Indeed, the formula of CP decomposition is a special case of Tucker decomposition. Mathematically, for any $(i,j,t)$-th entry of a given third-order tensor $\mathcal{Y}$, the form of CP decomposition can be written as

$$y_{ijt}\approx\sum_{r=1}^{R}u_{ir}v_{jr}x_{tr}=\sum_{r_1=1}^{R}\sum_{r_2=1}^{R}\sum_{r_3=1}^{R}g_{r_1r_2r_3}u_{ir_1}v_{jr_2}x_{jr_3},$$
where hyper-diagonal entries of the core tensor $\mathcal{G}$ are 1. In other words, $g_{r_1r_2r_3}=1$ for any $r_1=r_2=r_3$ and $g_{r_1r_2r_3}=0$ otherwise.

Regarding CP decomposition as a machine learning problem, we could perform a learning task by minimizing the loss function over factor matrices like aforementioned Tucker decomposition, that is,

$$\min _{U, V, X} \sum_{(i, j, t) \in \Omega}\left(y_{i j t}-\sum_{r=1}^{R}u_{ir}v_{jr}x_{tr}\right)^{2}.$$

Within this optimization problem, multiplication among three factor matrices (acted as parameters) makes this problem difficult. Therefore, following the aforementioned Tucker fdecomposition scheme, we apply the ALS algorithm for CP decomposition.

-*-*-

* **Exercise tasks**
- A) In the CP decomposition text, which algorithm is applied for CP decomposition?
- B) Rewrite the paragraph of the CP decomposition text that starts "Within this optimization problem" as one shorter sentence that keeps its main facts.
Answer using only the text above.

* **Provided material**

-*-*-

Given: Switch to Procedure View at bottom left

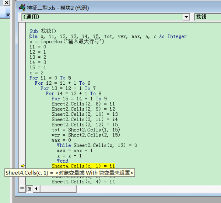Looking at the screenshot, I should tap(22, 189).
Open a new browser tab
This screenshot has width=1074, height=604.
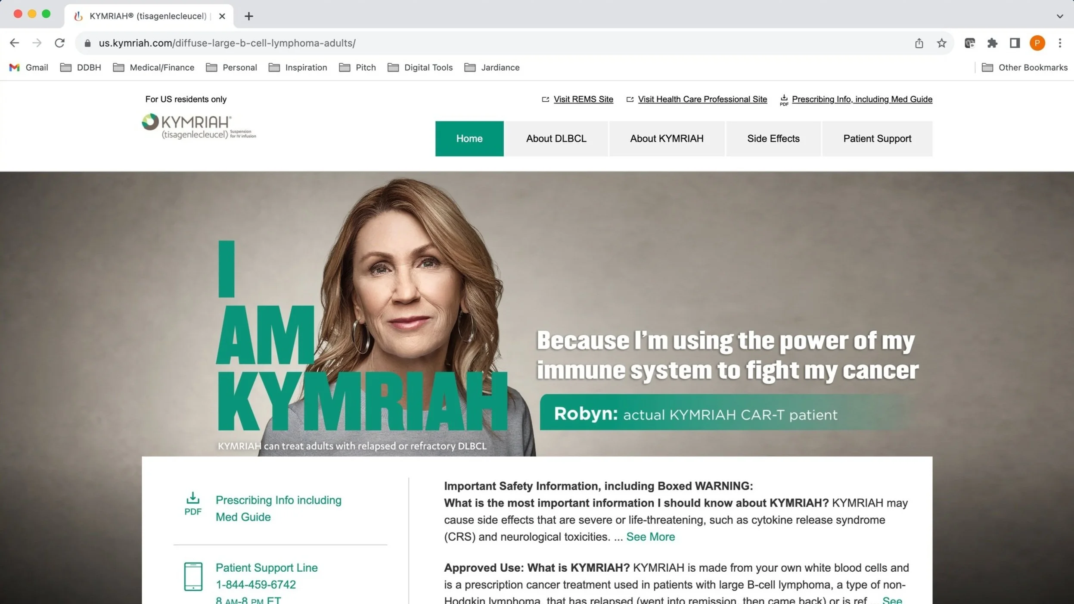coord(248,16)
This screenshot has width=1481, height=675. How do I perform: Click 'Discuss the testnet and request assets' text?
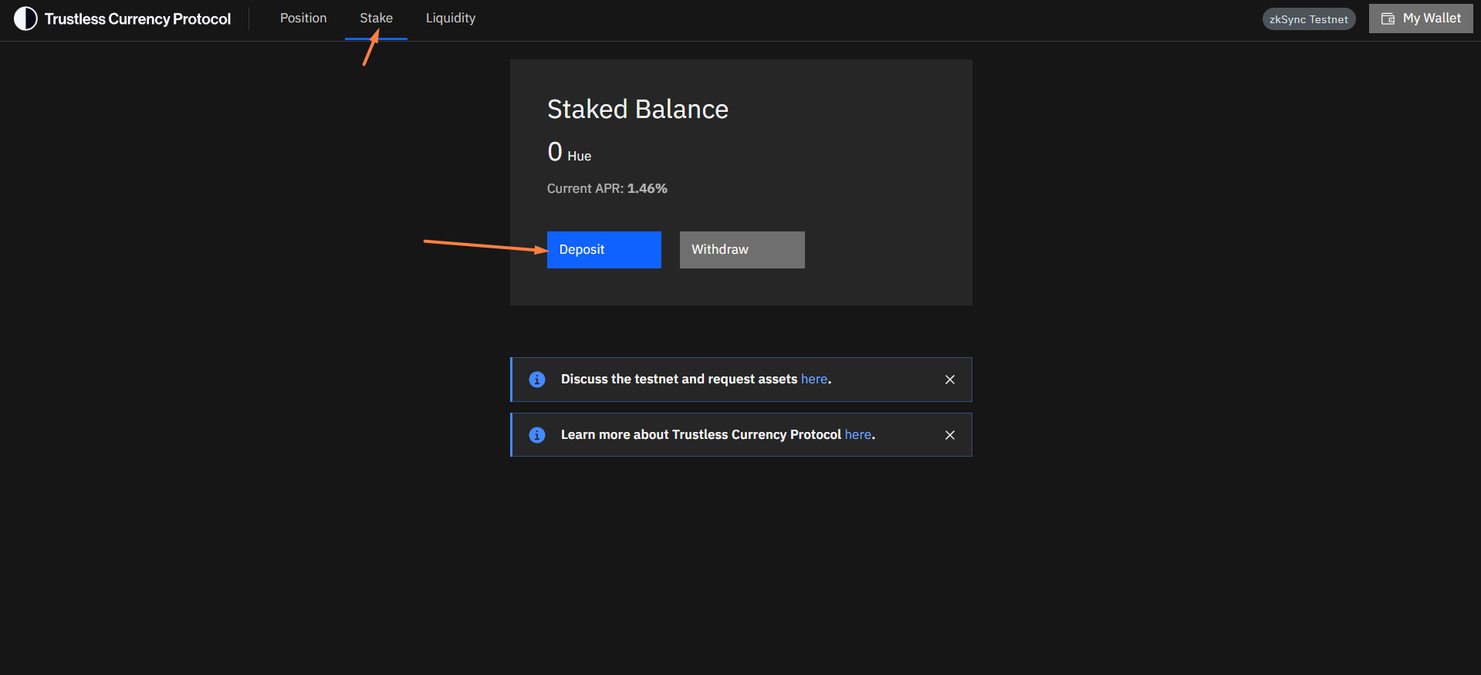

-*-*-

* **Outputs by task**
- A) The ALS algorithm.

- B) Because multiplying the three factor matrices, which act as parameters, makes the problem difficult, the ALS algorithm is applied to CP decomposition, following the earlier Tucker decomposition scheme.